Harmick was the first in our class to read a book called Young Reporters. He loved it, which was rare. I didn’t even let him put it back on the shelf. Devouring it in a single sitting over the weekend, I too loved its tale of young reporters doing young reportage.

At some point on the trudge to school, an idea came to mind, one that would gift me an empire and bring me ruin. I would start my own newspaper. It would be so simple. I’d be the Editor, Harmick my trusted Deputy, and together we’d enlist the rest of the class to write about their areas of expertise. I even had a brilliant, wholly original name for our publication: Young Reporters.

Our first issue – illustrated with images cut from magazines and the occasional handwritten article – was half zine, half ransom note. Many of the commissioned pieces had failed to materialise, but we didn’t mind too much because we still had the soap recipe, a review of a board game, and a pretty good quiz.
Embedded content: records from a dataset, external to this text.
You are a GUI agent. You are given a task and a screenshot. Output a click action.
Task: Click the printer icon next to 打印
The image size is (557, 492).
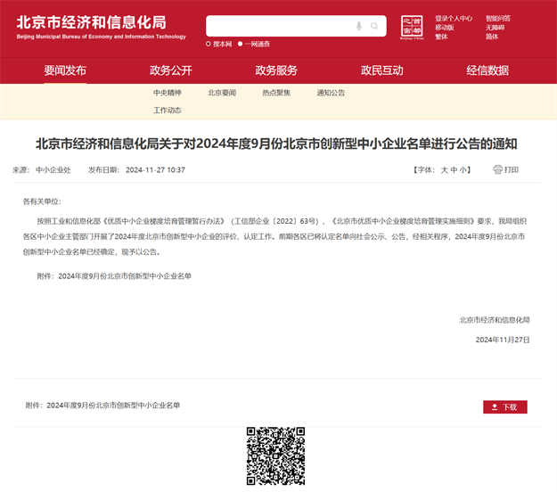(497, 169)
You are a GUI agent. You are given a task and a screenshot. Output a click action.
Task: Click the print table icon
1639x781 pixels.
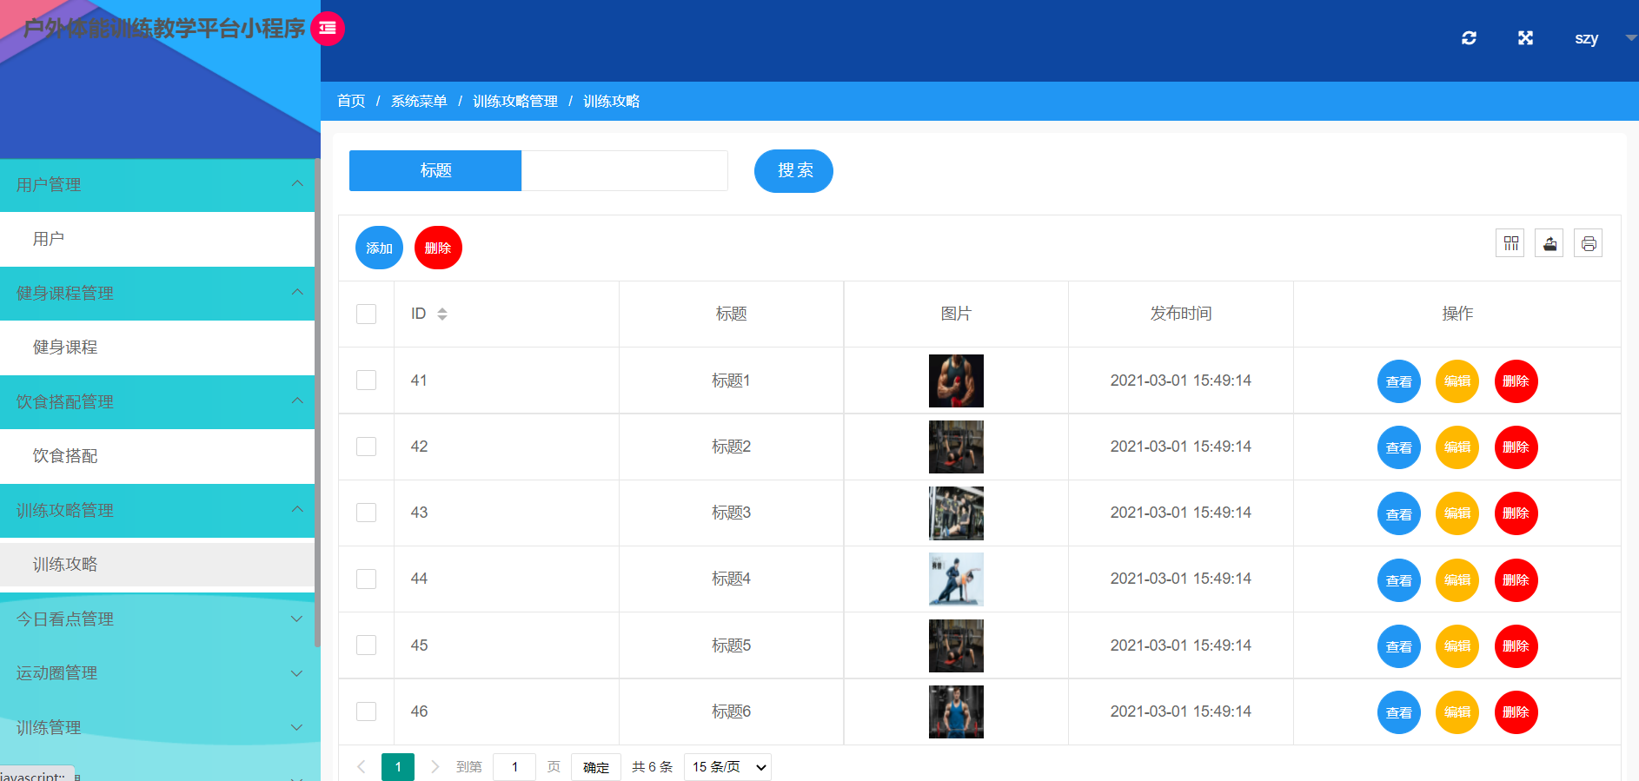tap(1588, 243)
I got permission to sell copies in the schoolyard at lunch and Harmick sourced some sweets to sell. It wasn’t long before we realised that our peers were only interested in buying sweets. Shrewd capitalists that we were, we amended our sales policy so that sweets could only be bought along with a copy of the newspaper. By the end of the hour we’d completely sold out, heading back to class with a few pounds and a newfound taste for publishing.

Like all 10-year-olds, my messy exterior masked the ice-cold heart of a dictator. Wary of what had happened with the first issue, I ensured that everyone kept to deadline and actually submitted their work. Young Reporters became more professional, or at least as professional as a newspaper created by children and founded on the profits of cutprice sweets can be. The team complained from time to time, but there was little they could do: I was the editor, and Young Reporters was mine.
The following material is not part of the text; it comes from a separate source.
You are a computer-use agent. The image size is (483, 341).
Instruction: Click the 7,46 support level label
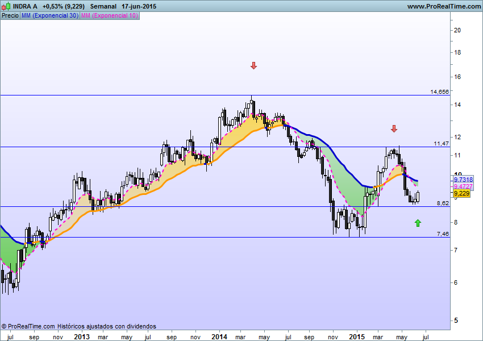[x=443, y=234]
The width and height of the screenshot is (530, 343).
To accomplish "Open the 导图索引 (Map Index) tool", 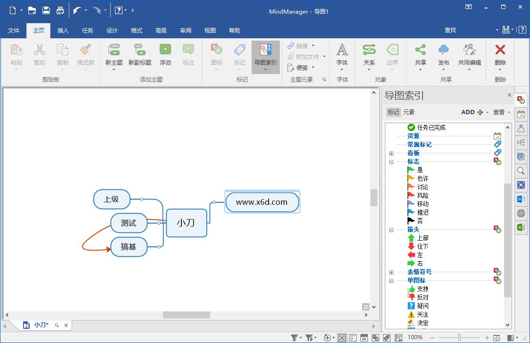I will tap(265, 56).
Harmick’s authority grew as the collage-based aesthetic of the first issue was supplanted by his superior design skills. I would still head over to his house to work with him, but there wasn’t as much for me to do any more. Perhaps sensing the shift in power, the other contributors started approaching him for editorial input. I wasn’t that perturbed; I was naturally suited to being Harmick’s sidekick. We published five issues, culminating in a fashion special, and Harmick’s influence grew in correlation with the amount of clip art we employed. The coup came shortly after that.
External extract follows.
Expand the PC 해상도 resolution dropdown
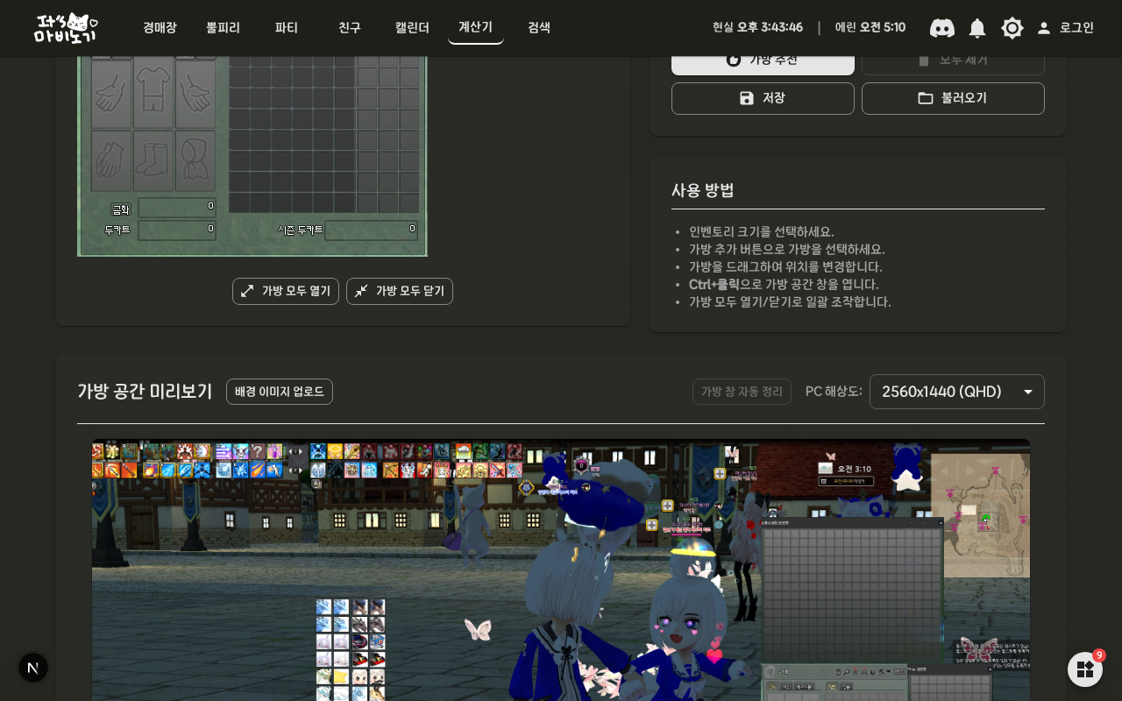This screenshot has height=701, width=1122. [x=957, y=392]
Led by Harmick, the team asked if we could have an editorial meeting. We met in the classroom at lunch. The broad consensus was that it was unfair for one person to be in charge of what was a group effort. I’d somehow made myself into a symbol of tyranny. I felt more disappointed than betrayed, believing that I probably had it coming. It was agreed that I would step down as the editor, and that the newspaper would be run collectively. My reign of terror was over.

The fashion special was the last issue of Young Reporters ever produced. I didn’t mind too much; my heart had gone from the endeavour. A little while later Harmick formed a band called Elements – he’d got the name from his shampoo. Having a tragic deficit of musical ability, I couldn’t join, but Harmick asked me to be the manager. I accepted. It was that sort of time.